In some embodiments, the process of extrapolating the 2-D geometric feature into three dimensions includes performing a lathe operation on the 2-D geometric feature and/or performing an extrude operation on the 2-D geometric feature.
In at least one embodiment the generated virtual geometric element is bound, on one end, to the associated geometric element.
Exemplary modulation of the generated virtual geometric element includes modulation of the size and/or color of the generated virtual geometric element. The modulation may be synchronized with the audio data based at least in part on the identified sonic characteristics. Modulating the generated virtual geometric element may include employing an iterated function and/or a fractal approach to evolve the generated virtual geometric element.
Exemplary video output modules include an optically transparent display, a display of an AR device (such as an AR headset), and a display of a VR device (such as a VR headset).
In at least one embodiment, the modulated virtual geometric elements are overlaid on top of the received video data to create a combined video. In such an embodiment, displaying the modulated virtual geometric elements comprises displaying the combined video. The virtual geometric elements may be aligned with a real-world coordinate system.
In at least one embodiment, the virtual geometry creation is done during run-time. According to temporal rules set for the execution, basic virtual geometry building blocks are created from the analyzed visual input.
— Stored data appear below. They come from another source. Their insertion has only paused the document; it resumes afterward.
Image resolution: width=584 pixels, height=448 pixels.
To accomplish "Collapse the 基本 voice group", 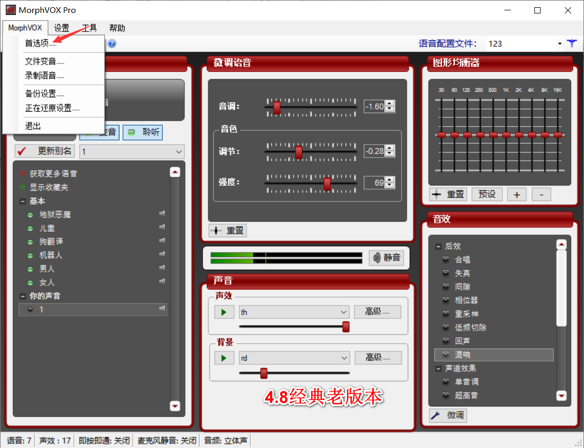I will click(x=23, y=202).
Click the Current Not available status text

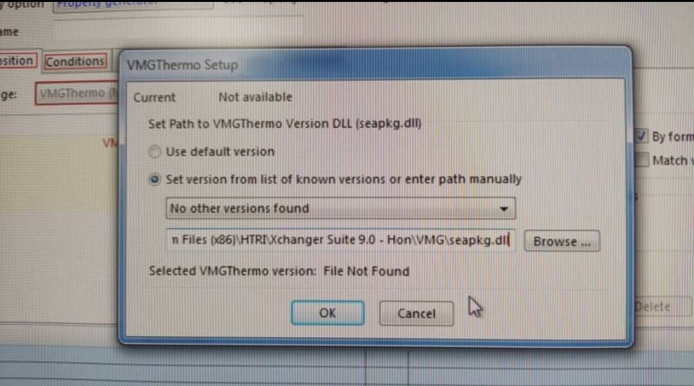pyautogui.click(x=213, y=97)
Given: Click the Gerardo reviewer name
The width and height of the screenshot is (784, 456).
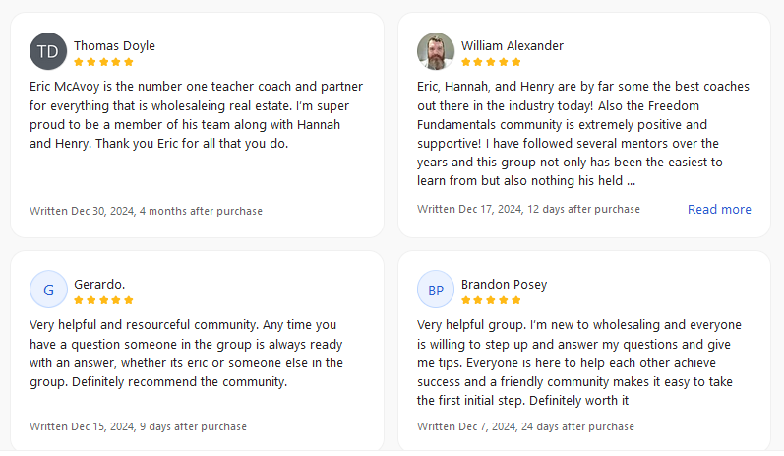Looking at the screenshot, I should pyautogui.click(x=99, y=284).
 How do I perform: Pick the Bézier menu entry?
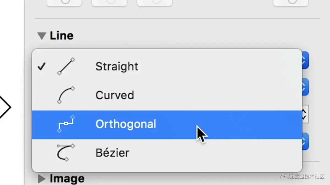tap(167, 153)

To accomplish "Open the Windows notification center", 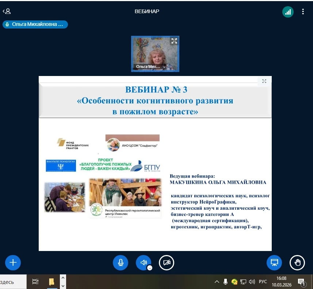I will (302, 282).
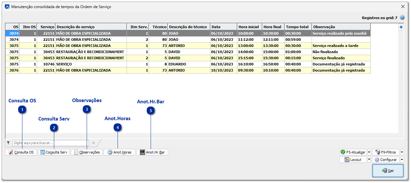Viewport: 411px width, 183px height.
Task: Expand the F5-Atualizar dropdown arrow
Action: tap(369, 152)
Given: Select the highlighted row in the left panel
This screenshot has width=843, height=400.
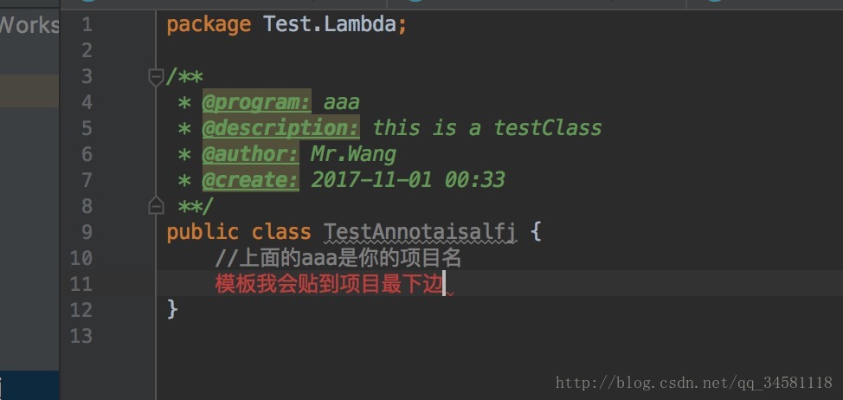Looking at the screenshot, I should click(x=29, y=90).
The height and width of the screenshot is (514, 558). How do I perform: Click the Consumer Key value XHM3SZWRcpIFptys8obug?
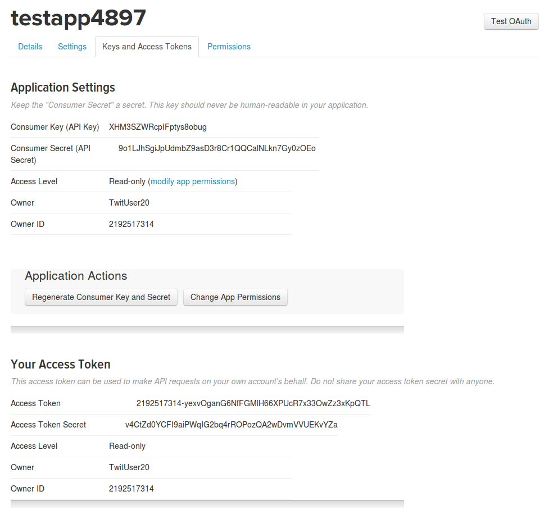(158, 127)
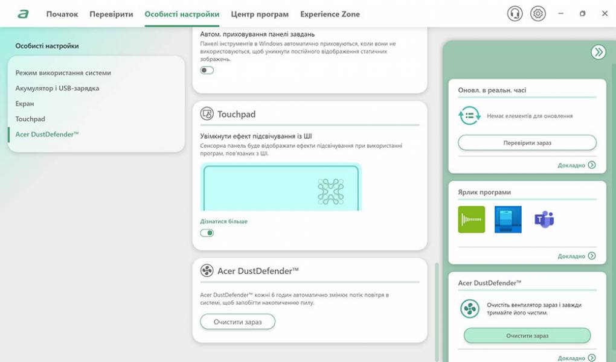Image resolution: width=616 pixels, height=362 pixels.
Task: Disable the Touchpad AI lighting effect toggle
Action: click(x=207, y=233)
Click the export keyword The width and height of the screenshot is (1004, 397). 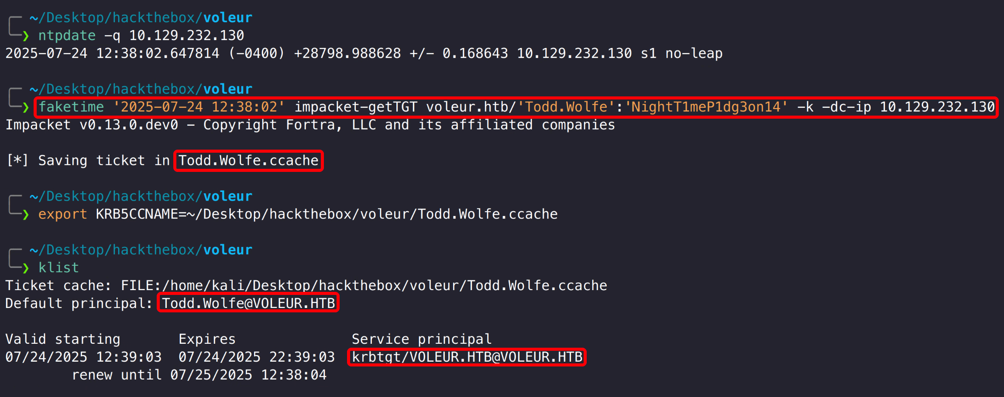click(62, 214)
With timing set by a control signal, basic building blocks are embedded within the user's view and the basic building blocks will start to grow more complex by adding iterated function system (IFS) iterations according to temporal rules set by the control signal. Once the structure created by IFS reaches certain complexity level, parts of it may start to disappear, again according to timing set by the control signal. In addition to dynamic temporal growing and dying of IFS structures, the elements are animated by adding dynamic animation transformations to the elements. The animation motion is controlled by the control signal in order to synchronize the motion with the audio or any other signals which are used as synchronization input.
In some embodiments, the user can record and share the virtual experiences that are created. For recording and sharing, a user interface is provided for the user, with which he or she can select what level of experience is being recorded and through which channels and with whom it is shared. It is possible to record just the settings (e.g., image post processing effects and geometry creation rules employed at the moment) for at least the reason that people with whom the experience is shared with can have the same interactive experience using the same audio or other songs they select. For sharing the complete experience with all the events and the environment of the user, the whole experience can be rendered as a video, where audio and virtual elements, as well as post processing effects, are all composed to a single video clip, which then can be shared via existing social media channels.
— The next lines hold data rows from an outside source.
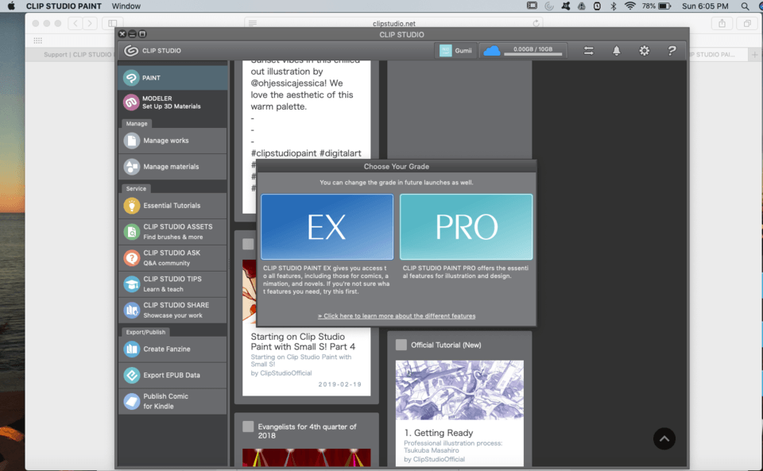This screenshot has width=763, height=471.
Task: Open the Gumii account profile
Action: pyautogui.click(x=455, y=51)
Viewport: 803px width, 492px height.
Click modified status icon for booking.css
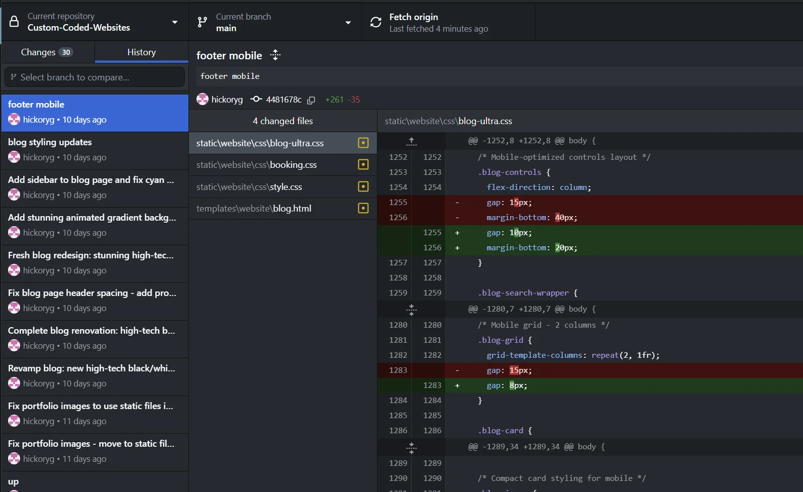click(x=363, y=165)
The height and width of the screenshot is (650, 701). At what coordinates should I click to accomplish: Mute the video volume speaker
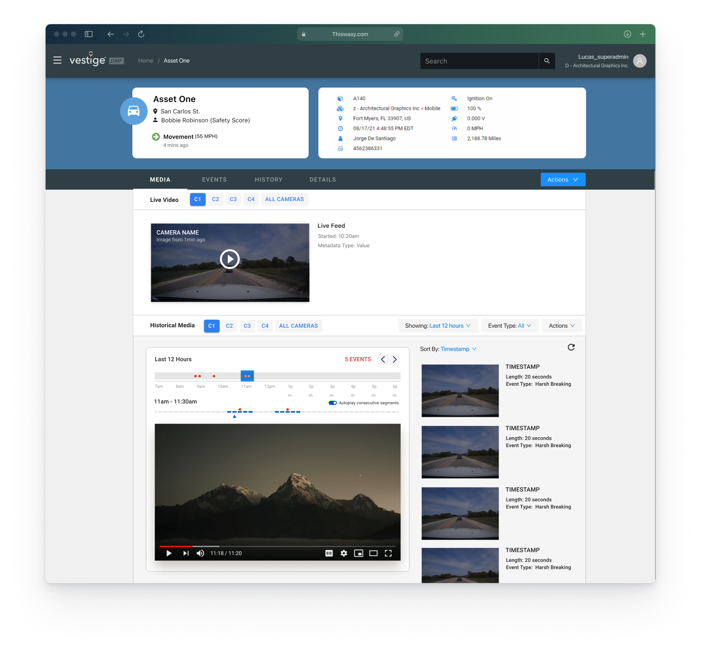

In at least one embodiment, a content-control-event creation involves using various analysis techniques to generate controls for the creation and animation of the automatically created content. Content-control-event creation can utilize at least one or more of the signal processing techniques described herein, user behavior and context information. Sensors associated with the device can include inertial measuring units (e.g., gyroscope, accelerometer, compass), eye tracking sensors, depth sensors, and various other forms of measurement devices. Events from these device sensors can be used directly to impact the control of content, and sensor data can be analyzed to get deeper understanding of the user's behavior. Context information, such as event information (e.g., at a music concert) and location information (e.g., on the golden gate bridge), can be used for tuning the style of the virtual content, when such context information is available.
The accompanying figures, where like reference numerals refer to identical or functionally similar elements throughout the separate views, together with the detailed description below, are incorporated in and form part of the specification, and serve to further illustrate embodiments of concepts that include the claimed invention, and explain various principles and advantages of those embodiments.
Skilled artisans will appreciate that elements in the figures are illustrated for simplicity and clarity and have not necessarily been drawn to scale. For example, the dimensions of some of the elements in the figures may be exaggerated relative to other elements to help to improve understanding of embodiments of the present invention.
The apparatus and method components have been represented where appropriate by conventional symbols in the drawings, showing only those specific details that are pertinent to understanding the embodiments of the present invention so as not to obscure the disclosure with details that will be readily apparent to those of ordinary skill in the art having the benefit of the description herein.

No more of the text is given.